Susto Play Gears & Guitars Festival with Barenaked Ladies
South Carolina band supplies jolts of lyrical honesty
The South Carolina band Susto take their name from a Spanish word for a kind of spiritual crisis or rupture. A state of panic and feeling lost. A cosmic freakout with folk-religious implications. It’s a concept lifted from Latin American culture, but the name suits the band’s music, which has lyrical dark streaks that suggest the experience of someone who nearly came apart at the seams, but found his way back from the brink with a bundle of world wisdom and insights.

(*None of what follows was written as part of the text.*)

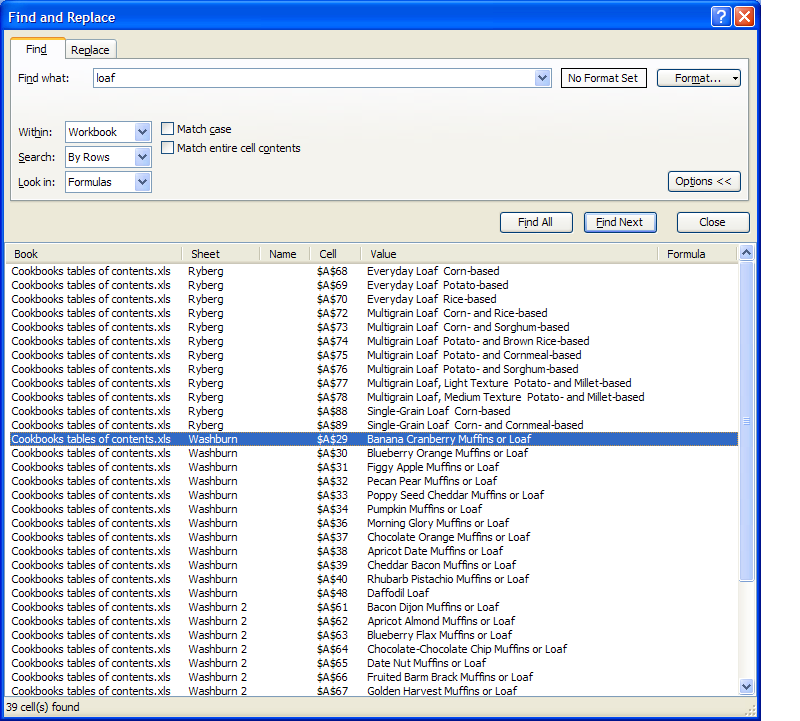Click the Find All button
This screenshot has height=721, width=800.
click(x=536, y=222)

Susto’s music can sound like Mumford & Sons, the Avett Brothers, Jackson Browne or the Wallflowers, with a gently worn country-rock texture and a whiff of road-weathered Americana. The tempos aren’t ever agitated, nor are they so slow as to be despondent. Pretty harmonies pop up, along with mellow organ, slide, acoustic guitars and brushes on the snare drum. But singer Justin Osborne takes things to a more extreme and real place with his lyrics, a zone where redemption and even survival are not a given. His songs have a kinship with bands like the Hold Steady, Drive-By Truckers and Deer Tick, bands that map out the ways that individual searchers can get shipwrecked on the rocks or pulled out to sea by the forces of mass religion and substance abuse in contemporary America. I spoke with Osborne last week as the band continued between stops on what amounts to one epic tour for 2017. The band did a string of dates opening for the Lumineers earlier this year, and they’ve done a number of dates headlining as well.

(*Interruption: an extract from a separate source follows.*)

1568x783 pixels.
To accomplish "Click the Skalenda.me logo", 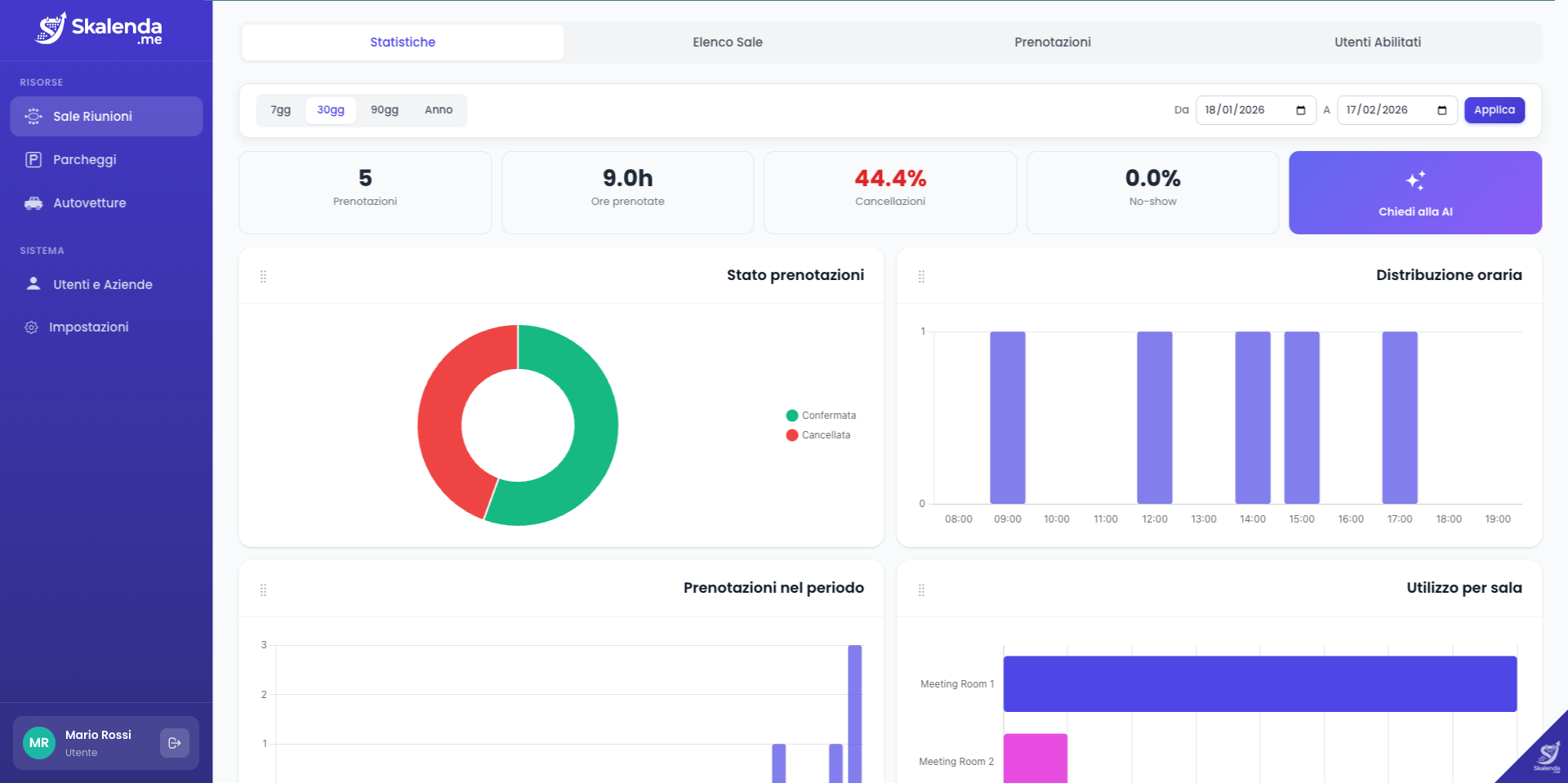I will coord(100,29).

“We’ve been on tour all year this year, but we were on tour all year last year,” says Osborne. “It’s been rigorous.”
Susto bring their music to Winston-Salem as a part of the Gears & Guitars festival. They’ll be opening the bill with Edwin McCain and Barenaked Ladies at 7 p.m on Sunday, May 28 at Bailey Park in Winston-Salem. The festival is a four-day event in downtown Winston-Salem. The festival runs Friday, May 26 through Sunday, May 28. Corey Smith with Eric Dodd and Muscadine Bloodline play Friday. Collective Soul and Tonic play Saturday.
The road is a near-constant reality for some bands. And the dislocation can become its own state of being for some artists.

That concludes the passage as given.